··· Given information

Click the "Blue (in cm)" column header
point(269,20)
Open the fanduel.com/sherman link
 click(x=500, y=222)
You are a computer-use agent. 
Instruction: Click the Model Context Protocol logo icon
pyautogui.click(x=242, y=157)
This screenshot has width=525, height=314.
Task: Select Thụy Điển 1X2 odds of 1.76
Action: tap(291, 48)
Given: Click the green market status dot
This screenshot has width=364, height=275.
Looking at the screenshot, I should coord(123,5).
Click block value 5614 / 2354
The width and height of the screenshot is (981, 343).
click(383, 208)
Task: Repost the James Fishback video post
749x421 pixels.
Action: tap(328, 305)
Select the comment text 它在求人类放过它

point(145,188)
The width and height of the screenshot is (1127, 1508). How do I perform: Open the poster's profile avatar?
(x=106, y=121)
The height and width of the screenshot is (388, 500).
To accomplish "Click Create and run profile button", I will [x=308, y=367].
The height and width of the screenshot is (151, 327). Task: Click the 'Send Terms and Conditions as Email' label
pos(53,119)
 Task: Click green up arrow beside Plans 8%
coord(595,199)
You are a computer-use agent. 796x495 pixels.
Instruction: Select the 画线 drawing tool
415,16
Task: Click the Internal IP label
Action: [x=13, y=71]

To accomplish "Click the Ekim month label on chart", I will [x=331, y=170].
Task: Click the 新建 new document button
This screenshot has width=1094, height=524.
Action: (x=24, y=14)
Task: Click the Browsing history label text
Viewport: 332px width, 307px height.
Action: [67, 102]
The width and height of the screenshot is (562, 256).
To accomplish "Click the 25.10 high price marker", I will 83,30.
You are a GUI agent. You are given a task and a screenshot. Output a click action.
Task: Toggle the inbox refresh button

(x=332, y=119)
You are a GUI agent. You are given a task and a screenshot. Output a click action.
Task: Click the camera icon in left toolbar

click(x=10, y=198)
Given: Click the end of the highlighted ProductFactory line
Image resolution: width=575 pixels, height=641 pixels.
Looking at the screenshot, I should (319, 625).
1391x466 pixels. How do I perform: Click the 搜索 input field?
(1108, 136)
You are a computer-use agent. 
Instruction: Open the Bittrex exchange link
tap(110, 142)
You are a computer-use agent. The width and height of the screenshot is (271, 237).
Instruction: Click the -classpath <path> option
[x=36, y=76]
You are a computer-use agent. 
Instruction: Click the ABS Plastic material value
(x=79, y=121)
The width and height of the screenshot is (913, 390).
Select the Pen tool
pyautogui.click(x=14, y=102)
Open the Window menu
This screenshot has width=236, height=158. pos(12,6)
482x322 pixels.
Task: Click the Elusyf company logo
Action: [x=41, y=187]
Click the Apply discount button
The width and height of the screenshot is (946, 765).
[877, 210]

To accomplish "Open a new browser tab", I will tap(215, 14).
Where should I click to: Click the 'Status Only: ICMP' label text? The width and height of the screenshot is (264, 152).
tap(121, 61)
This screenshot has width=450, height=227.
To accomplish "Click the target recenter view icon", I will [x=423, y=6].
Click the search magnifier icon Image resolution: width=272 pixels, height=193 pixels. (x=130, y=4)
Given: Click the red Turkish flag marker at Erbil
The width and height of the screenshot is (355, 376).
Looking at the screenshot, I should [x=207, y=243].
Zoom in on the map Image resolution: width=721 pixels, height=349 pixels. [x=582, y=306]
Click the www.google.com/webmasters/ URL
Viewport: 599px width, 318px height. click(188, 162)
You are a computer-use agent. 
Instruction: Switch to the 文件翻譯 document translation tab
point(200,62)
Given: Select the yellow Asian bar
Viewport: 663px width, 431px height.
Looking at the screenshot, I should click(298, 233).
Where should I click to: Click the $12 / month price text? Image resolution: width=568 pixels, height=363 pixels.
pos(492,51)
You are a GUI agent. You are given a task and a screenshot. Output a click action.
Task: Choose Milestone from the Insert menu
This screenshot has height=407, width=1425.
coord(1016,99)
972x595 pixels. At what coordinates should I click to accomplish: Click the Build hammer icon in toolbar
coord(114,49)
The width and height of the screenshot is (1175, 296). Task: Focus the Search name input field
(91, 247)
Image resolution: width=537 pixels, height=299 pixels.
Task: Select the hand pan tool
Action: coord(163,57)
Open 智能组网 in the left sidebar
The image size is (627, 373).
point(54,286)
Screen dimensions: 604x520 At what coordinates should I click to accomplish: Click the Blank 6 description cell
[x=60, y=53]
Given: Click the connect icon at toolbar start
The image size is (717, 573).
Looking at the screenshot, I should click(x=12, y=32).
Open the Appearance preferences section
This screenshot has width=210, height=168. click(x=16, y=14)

······

**Problem statement**
Going through the material above, tally each line holding the word "marker", then give the total and nothing else.

**Solution for this exercise**
2